Colonel Qaddafi was buoyant this week when he addressed his fellow Libyans on the 34th anniversary of the coup that brought him to power. The French had just agreed to accept increased compensation for families of victims of one of their airliners, downed by a bomb in 1989, and the way appeared open for the multibillion-dollar settlement for the Lockerbie victims.
The Libyan leader assured his audience that the money involved in the settlements, which also include an offer to victims of the Berlin club bombing, was of no importance. What really mattered was that Libya was about to be freed from most, if not all, international sanctions and the country could look forward to re-establishing its place in the world.
But Qaddafi’s bullishness about Libya’s future may be premature. There are two factors that could prove it wrong. The first is Libya’s admission, implicit in the substantial compensation settlements it has made, of state terrorism. The Libyans may argue that they had been forced over a barrel, and even though they were innocent of any wrongdoing they found the only way they could escape international economic isolation was to pay up for something they did not do. This, even if true, is not going to cut any ice with the hawkish Bush White House. For them, an admission of guilt is followed by retribution. Signing a check, even for billions of dollars, is not retribution. Washington is going to want something more. Then there is a second factor. Libya’s economy is a mess because of the sanctions, but it was a mess before them. Tripoli had state-run supermarkets that rivaled the worst of Communist Eastern Europe, and in the souk narrow streets that once hummed with commerce had hardly a merchant in them.

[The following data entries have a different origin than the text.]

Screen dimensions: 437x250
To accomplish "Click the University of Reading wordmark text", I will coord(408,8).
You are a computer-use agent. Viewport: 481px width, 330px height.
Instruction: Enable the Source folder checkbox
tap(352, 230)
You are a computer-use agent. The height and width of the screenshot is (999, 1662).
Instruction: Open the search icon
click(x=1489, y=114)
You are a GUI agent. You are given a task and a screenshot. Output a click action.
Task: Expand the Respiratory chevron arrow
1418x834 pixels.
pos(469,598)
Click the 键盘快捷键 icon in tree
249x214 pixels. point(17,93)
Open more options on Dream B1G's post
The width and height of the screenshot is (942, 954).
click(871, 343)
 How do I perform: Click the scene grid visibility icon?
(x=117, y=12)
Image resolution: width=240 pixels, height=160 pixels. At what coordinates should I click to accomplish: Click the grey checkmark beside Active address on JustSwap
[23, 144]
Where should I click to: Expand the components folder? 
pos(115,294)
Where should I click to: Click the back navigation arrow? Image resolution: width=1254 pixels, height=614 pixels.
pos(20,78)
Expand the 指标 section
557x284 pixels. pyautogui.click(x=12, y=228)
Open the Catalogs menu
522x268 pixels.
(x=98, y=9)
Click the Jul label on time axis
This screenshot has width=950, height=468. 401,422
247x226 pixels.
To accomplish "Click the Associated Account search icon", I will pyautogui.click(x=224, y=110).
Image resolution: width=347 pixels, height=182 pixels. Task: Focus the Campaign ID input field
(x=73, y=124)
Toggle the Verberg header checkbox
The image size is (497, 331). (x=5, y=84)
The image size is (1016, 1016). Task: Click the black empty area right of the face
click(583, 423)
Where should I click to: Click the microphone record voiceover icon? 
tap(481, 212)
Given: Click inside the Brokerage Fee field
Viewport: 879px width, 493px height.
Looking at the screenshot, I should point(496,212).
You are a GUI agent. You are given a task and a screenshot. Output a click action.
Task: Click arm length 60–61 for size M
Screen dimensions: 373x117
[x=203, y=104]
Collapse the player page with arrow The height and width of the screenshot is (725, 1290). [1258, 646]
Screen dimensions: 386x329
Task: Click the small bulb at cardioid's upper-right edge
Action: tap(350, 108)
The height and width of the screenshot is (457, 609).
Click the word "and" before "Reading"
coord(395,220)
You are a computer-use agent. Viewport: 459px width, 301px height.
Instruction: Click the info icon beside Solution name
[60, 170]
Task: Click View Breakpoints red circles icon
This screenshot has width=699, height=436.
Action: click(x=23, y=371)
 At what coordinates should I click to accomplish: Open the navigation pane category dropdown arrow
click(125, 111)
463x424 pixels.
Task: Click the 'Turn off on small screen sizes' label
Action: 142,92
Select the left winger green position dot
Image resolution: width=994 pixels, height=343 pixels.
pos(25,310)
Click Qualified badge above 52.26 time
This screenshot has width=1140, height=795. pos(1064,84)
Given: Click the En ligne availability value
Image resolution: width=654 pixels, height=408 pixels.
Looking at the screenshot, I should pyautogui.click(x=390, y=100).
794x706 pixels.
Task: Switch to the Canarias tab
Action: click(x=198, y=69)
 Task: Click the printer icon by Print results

For the moment Qaddafi’s administration will be able to blame sanctions for Libya’s economic woes, especially its high unemployment rate among well-educated young graduates. But this will not wash for very long. Unless the Libyan government can introduce genuine and far-reaching economic reforms, including further liberalization and the removal of the state from its dominant role in the economy, and fast, it will rapidly become clear where the blame for the country’s economic woes lies.
On the 35th anniversary of his revolution, Qaddafi may be feeling a whole lot less confident. Washington’s retribution may well take the form of fomenting unrest among disaffected young Libyans. Bombarded with the best and worst of US culture in a sanctions-free era, many Libyans are going to feel growing dissatisfaction with the way that their country has been governed for three-and-a-half decades. At the very least, they may simply want a different way of living. The challenge for Gaddafi’s government will be to guide and survive those changes.